**PROBLEM STATEMENT**
Return the run of lines below that opens with the line containing "You are a computer-use agent. Image" and closes with the line containing "Task: Expand the source language dropdown", keeping each one exact.

(Stored items)
■ ■ ■ ■ ■ ■ ■

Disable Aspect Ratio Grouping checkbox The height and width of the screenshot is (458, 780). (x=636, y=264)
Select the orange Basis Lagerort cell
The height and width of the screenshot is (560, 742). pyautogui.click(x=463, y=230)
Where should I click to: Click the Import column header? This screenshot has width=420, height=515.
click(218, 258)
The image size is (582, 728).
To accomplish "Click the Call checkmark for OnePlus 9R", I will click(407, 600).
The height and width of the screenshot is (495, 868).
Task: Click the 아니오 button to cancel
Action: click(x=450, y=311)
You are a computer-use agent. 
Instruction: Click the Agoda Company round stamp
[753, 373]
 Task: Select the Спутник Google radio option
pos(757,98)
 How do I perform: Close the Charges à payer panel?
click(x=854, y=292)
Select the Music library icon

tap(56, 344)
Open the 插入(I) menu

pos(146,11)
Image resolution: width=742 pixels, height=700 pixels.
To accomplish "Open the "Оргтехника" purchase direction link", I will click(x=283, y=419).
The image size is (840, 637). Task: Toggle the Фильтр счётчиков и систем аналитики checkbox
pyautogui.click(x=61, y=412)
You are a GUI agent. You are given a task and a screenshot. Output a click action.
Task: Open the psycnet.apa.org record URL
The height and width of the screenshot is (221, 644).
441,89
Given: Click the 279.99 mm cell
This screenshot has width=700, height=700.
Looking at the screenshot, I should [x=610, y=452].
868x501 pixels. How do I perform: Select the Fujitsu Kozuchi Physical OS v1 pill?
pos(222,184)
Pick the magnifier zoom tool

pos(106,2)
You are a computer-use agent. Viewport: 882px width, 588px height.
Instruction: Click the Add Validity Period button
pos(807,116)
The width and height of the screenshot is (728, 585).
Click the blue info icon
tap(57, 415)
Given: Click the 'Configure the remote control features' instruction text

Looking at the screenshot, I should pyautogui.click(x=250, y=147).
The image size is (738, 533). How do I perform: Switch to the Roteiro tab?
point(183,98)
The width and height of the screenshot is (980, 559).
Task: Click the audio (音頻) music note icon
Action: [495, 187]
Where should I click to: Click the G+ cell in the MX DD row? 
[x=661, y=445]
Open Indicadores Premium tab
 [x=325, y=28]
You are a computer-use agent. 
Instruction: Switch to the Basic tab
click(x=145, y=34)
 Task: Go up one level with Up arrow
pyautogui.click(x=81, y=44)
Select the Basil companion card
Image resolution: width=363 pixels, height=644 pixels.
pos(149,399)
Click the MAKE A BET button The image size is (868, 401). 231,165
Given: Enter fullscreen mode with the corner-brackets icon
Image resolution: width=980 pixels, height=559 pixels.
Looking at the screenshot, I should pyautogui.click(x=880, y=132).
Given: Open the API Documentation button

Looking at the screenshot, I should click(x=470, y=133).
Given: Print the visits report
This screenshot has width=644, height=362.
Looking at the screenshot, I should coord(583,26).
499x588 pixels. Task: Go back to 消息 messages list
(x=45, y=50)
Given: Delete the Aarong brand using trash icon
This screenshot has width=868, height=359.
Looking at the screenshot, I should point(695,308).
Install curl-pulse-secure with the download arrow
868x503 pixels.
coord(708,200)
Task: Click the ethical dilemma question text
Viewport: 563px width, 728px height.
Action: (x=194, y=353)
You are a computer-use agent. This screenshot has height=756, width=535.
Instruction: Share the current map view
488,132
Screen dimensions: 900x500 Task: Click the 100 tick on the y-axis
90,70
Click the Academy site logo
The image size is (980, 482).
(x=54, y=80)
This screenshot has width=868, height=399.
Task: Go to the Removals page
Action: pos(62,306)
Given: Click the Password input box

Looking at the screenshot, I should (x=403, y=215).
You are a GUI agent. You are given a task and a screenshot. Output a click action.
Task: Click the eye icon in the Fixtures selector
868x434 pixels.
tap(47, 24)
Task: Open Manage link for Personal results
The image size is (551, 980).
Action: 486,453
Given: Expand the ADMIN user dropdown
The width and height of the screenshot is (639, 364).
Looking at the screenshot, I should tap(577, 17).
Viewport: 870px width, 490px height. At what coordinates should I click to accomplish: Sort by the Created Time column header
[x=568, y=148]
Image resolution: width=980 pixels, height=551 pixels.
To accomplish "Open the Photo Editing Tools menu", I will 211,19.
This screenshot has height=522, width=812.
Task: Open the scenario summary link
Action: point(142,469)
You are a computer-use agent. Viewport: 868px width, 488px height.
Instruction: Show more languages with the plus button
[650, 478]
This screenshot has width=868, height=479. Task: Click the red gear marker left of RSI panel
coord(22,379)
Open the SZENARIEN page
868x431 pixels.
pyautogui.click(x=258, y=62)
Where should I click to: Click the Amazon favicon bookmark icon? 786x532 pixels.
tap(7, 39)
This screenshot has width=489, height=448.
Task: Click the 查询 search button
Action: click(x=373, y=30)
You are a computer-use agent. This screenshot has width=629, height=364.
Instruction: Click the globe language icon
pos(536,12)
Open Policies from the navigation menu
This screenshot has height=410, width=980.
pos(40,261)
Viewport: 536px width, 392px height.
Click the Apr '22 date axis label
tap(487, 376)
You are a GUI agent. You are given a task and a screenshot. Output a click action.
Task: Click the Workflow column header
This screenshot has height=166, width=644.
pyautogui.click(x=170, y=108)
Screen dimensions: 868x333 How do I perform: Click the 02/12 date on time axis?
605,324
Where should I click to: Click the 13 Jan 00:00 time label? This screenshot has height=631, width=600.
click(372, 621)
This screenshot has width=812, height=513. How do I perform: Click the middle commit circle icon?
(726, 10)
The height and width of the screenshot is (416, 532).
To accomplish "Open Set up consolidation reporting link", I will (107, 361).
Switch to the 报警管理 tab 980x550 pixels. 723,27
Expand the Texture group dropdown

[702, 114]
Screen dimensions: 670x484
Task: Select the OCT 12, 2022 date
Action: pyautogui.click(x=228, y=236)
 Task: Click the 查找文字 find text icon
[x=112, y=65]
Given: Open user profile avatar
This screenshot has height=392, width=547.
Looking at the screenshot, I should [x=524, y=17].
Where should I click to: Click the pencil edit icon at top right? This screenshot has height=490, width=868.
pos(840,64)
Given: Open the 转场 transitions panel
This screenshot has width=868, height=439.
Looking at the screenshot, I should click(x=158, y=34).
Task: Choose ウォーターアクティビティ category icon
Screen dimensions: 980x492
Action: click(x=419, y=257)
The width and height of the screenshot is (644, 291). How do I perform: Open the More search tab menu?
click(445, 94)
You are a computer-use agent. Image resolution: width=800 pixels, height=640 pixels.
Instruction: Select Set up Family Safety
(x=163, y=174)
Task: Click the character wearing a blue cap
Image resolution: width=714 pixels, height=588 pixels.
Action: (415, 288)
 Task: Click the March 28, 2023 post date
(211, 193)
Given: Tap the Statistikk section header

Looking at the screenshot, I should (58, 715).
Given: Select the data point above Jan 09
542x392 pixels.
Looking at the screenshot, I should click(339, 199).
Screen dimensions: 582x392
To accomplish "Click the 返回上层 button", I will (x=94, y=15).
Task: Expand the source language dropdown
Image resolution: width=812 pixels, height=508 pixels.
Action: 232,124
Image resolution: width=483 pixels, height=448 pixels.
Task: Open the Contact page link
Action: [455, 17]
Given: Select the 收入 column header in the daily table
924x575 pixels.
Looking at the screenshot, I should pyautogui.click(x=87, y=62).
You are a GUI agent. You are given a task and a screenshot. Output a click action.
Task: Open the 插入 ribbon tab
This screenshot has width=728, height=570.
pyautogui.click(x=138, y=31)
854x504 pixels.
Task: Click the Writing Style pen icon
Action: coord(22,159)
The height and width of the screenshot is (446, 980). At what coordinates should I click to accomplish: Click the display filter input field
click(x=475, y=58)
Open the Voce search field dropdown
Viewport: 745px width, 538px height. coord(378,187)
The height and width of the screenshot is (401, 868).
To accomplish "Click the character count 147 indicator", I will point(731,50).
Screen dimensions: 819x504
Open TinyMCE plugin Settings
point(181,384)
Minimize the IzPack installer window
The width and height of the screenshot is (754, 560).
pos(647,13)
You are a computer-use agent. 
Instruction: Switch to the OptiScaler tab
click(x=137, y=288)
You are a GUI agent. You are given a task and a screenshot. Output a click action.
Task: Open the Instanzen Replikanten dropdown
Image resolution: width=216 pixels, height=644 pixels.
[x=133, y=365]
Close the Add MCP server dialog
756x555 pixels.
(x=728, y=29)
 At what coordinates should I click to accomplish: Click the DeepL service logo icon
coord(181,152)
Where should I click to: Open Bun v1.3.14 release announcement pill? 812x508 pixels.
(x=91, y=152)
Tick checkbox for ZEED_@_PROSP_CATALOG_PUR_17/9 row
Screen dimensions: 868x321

■ ■ ■ ■ ■ ■ ■

**RESULT OF THE EXERCISE**
You are a computer-use agent. Image resolution: width=800 pixels, height=640 pixels.
Instruction: Select Set up Family Safety
(x=163, y=174)
Task: Click the character wearing a blue cap
Image resolution: width=714 pixels, height=588 pixels.
Action: (415, 288)
 Task: Click the March 28, 2023 post date
(211, 193)
Given: Tap the Statistikk section header

Looking at the screenshot, I should (58, 715).
Given: Select the data point above Jan 09
542x392 pixels.
Looking at the screenshot, I should click(339, 199).
Screen dimensions: 582x392
To accomplish "Click the 返回上层 button", I will (x=94, y=15).
Task: Expand the source language dropdown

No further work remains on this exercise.